Sucessivas alterações à legislação laboral tiveram como objetivo a generalização da precariedade, a degradação das condições de trabalho e tentativa de liquidação de direitos laborais e sociais. Disto são prova, medidas como o embaratecimento e facilitação dos despedimentos, aumento do horário de trabalho e o agravamento das condições de articulação entre a vida pessoal, familiar e profissional.
Hoje no nosso país existirão mais de 1 milhão e 200 mil trabalhadores com vínculos precários: contratos a termo em desrespeito pela lei, uso abusivo de recibos verdes, trabalho encapotado pelo regime de prestação de serviços, bolsas de investigação ou estágios profissionais e trabalho temporário sem observância de regras, são as formas dominantes da precariedade laboral, que apenas têm como elemento comum a precariedade e a insegurança de vínculos laborais associadas à limitação de direitos fundamentais. Aos períodos contínuos ou descontinuados de precariedade de vínculo juntam-se, quase sempre, longos e repetidos períodos de desemprego.
A precariedade laboral significa também precariedade da proteção social.
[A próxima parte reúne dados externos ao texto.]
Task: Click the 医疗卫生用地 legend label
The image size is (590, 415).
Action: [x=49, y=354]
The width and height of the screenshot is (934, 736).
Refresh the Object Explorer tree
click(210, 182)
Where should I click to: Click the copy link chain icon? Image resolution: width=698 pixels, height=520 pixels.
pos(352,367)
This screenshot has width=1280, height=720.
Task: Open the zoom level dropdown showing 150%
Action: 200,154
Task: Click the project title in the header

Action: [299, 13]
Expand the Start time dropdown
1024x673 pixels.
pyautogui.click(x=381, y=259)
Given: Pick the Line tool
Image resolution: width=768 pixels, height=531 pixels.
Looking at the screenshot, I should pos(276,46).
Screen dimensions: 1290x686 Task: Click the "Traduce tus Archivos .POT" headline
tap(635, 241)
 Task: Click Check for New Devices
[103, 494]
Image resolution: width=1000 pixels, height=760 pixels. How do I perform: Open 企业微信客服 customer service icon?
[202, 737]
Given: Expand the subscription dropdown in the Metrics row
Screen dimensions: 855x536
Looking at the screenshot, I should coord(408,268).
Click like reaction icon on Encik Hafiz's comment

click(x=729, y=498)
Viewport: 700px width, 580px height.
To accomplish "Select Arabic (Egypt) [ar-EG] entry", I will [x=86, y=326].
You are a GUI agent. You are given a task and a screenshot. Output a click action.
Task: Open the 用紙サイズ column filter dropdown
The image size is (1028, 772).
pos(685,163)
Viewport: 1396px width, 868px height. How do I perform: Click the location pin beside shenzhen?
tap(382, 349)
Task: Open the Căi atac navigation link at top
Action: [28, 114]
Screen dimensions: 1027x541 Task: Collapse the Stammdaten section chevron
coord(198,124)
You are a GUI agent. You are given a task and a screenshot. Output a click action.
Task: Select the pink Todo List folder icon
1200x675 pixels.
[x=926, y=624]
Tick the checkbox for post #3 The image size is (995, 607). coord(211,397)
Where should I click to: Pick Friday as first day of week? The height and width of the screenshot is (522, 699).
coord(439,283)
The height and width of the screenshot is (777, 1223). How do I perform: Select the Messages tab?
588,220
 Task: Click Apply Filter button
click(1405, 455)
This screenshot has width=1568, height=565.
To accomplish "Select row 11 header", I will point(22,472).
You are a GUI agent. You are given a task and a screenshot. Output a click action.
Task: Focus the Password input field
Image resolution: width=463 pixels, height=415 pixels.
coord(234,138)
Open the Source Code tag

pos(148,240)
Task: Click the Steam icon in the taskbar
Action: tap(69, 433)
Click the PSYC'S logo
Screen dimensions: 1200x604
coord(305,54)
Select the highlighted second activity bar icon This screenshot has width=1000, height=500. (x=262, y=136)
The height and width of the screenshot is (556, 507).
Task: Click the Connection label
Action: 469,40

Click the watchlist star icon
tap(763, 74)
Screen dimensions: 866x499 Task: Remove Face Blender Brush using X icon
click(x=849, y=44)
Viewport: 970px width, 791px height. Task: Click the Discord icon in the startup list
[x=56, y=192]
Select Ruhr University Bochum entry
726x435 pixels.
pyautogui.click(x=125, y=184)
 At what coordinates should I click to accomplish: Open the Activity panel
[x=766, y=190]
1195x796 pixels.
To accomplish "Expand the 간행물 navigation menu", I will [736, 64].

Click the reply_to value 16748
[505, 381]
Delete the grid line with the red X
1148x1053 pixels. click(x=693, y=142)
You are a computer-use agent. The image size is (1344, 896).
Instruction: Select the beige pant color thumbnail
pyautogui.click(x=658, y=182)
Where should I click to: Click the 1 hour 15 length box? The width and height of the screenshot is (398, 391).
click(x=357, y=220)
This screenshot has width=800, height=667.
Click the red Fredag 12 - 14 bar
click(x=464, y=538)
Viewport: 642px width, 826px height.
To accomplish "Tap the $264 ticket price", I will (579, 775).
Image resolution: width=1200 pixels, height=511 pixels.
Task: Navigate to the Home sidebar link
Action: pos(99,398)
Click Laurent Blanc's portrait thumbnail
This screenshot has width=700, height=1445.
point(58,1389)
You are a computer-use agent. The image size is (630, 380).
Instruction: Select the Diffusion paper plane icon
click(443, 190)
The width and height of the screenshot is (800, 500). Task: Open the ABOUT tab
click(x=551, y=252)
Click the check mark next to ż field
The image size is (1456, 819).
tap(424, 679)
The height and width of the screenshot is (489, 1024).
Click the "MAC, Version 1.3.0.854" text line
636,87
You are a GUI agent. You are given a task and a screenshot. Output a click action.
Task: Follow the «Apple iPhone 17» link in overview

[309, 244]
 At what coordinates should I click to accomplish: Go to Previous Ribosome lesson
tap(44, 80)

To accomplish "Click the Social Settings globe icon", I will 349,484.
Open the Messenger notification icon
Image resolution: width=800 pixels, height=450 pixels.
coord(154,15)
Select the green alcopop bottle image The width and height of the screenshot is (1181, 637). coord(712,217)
E os últimos tempos têm demonstrado isso mesmo: com o pretexto do COVID-19 são milhares os trabalhadores de empresas de trabalho temporário que foram despedidos, muitos sem direito a qualquer tipo de proteção social por não cumprirem o prazo de garantia para acederem ao subsídio de desemprego.
A iniciativa do PCP é no sentido de garantir proteção social a estes trabalhadores, sem prejuízo do continuado combate à precariedade, com vista à sua erradicação, e da luta que importa continuar a fazer para que a todas as necessidades permanentes correspondam vínculos efetivos.
Assim, ao abrigo da alínea b) do artigo 156.º da Constituição da República Portuguesa e da alínea b) do n.º 1 do artigo 4.º do Regimento da Assembleia da República, o Grupo Parlamentar do PCP apresenta o seguinte Projeto de Lei:
Artigo 1.º
Objeto
A presente lei garante um mecanismo de apoio extraordinário de acesso ao subsídio de desemprego aos trabalhadores de empresas de trabalho temporário até à cessação das medidas excecionais e temporárias de resposta à epidemia SARS-CoV-2.
Artigo 2.º
Acesso ao subsídio de desemprego
- Os trabalhadores temporários cujo contrato de trabalho cesse durante a vigência das medidas excecionais e temporárias de resposta à epidemia SARS-CoV-2 têm acesso ao subsídio de desemprego, independentemente do prazo de garantia.
- O apoio previsto no número anterior tem duração de 30 dias, sendo renovado automaticamente até à cessação das medidas excecionais e temporárias de resposta à epidemia SARS-CoV-2 ou ao fim da situação de desemprego.
Artigo 3.º
Transferência de verbas para a Segurança Social
Para cumprimento do disposto no artigo anterior, o Governo procede à transferência para a Segurança Social das verbas correspondentes.
Artigo 4.º
Entrada em vigor e vigência
A presente lei entra em vigor no dia seguinte ao da sua publicação e vigora até à cessação das medidas excecionais e temporárias de resposta à epidemia SARS-CoV-2.